■ What you are asked to do
Of the entries that follow, how many lines hold the string "search"? Write the number and nothing more.

[Start of Attachment]

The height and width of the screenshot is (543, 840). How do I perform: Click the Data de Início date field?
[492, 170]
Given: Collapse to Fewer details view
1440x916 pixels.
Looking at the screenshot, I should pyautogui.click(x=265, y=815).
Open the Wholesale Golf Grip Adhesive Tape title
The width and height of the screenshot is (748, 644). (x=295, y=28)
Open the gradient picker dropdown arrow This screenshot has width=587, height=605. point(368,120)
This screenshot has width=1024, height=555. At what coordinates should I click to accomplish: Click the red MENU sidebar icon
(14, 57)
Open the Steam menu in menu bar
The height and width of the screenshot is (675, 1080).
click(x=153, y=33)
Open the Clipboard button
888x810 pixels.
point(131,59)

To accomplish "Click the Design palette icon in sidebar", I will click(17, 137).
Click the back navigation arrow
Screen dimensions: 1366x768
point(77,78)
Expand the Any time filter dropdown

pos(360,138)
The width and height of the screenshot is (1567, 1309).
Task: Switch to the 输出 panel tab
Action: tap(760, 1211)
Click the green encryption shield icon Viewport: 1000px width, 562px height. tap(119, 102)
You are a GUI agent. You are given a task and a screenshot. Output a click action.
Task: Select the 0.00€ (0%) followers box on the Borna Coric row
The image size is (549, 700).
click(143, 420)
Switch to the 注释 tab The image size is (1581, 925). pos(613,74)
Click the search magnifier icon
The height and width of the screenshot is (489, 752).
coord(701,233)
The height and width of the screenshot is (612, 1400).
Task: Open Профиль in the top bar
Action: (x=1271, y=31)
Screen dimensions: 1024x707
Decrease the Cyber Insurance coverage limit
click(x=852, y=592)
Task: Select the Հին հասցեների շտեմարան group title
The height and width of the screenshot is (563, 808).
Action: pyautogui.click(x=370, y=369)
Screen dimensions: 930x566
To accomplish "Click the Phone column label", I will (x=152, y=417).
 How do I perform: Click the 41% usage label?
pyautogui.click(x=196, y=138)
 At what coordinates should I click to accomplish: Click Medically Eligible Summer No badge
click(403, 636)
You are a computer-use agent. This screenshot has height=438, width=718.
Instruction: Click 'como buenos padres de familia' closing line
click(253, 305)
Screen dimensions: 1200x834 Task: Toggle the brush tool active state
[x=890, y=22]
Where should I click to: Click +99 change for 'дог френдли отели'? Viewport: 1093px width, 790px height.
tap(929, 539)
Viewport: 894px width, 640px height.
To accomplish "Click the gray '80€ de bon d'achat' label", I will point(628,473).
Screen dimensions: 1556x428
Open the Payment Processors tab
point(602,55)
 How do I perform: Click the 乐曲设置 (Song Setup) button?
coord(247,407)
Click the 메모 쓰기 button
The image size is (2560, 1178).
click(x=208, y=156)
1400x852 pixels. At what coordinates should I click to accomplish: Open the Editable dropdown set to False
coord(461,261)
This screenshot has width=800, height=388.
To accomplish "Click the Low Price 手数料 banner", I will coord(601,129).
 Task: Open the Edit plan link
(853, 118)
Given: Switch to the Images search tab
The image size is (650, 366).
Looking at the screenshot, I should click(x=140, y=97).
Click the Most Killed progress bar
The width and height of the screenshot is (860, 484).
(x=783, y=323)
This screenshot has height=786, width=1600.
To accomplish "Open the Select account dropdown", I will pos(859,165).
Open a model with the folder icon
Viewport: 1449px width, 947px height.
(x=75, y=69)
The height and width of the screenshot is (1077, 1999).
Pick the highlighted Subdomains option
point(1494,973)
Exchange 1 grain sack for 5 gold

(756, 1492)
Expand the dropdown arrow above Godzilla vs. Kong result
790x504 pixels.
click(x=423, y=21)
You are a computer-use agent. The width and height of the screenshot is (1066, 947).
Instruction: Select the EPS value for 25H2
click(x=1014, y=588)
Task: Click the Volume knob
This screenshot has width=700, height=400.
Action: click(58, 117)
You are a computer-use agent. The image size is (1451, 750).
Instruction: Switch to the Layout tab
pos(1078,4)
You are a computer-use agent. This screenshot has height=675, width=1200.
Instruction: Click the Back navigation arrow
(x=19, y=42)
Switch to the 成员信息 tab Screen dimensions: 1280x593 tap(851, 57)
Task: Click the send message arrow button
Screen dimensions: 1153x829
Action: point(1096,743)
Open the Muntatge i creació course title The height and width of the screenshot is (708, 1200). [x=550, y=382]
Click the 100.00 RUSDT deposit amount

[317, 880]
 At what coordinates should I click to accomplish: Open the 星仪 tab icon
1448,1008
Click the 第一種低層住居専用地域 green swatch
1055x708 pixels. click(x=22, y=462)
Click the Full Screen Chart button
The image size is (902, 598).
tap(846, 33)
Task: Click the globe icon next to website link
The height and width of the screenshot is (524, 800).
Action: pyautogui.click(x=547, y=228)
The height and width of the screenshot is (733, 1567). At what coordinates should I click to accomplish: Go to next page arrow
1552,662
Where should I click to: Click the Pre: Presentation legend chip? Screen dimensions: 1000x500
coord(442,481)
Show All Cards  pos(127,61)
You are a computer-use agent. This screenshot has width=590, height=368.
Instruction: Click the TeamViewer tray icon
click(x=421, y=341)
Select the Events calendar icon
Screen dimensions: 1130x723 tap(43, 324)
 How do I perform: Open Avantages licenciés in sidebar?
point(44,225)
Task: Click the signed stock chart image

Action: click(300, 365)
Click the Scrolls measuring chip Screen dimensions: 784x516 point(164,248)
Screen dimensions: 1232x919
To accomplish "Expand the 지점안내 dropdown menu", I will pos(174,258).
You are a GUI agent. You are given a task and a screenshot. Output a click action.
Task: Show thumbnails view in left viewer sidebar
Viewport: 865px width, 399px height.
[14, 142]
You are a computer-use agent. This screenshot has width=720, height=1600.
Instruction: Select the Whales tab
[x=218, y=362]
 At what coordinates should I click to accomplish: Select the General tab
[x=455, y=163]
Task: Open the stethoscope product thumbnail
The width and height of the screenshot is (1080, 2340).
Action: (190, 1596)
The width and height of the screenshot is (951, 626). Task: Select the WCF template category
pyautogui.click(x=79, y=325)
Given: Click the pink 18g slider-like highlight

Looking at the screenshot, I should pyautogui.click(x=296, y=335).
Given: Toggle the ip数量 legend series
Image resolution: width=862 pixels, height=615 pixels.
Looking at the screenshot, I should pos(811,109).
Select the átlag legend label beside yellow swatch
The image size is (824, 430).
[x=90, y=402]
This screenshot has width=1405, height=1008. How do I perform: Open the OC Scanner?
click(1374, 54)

[End of Attachment]

■ Written answer
2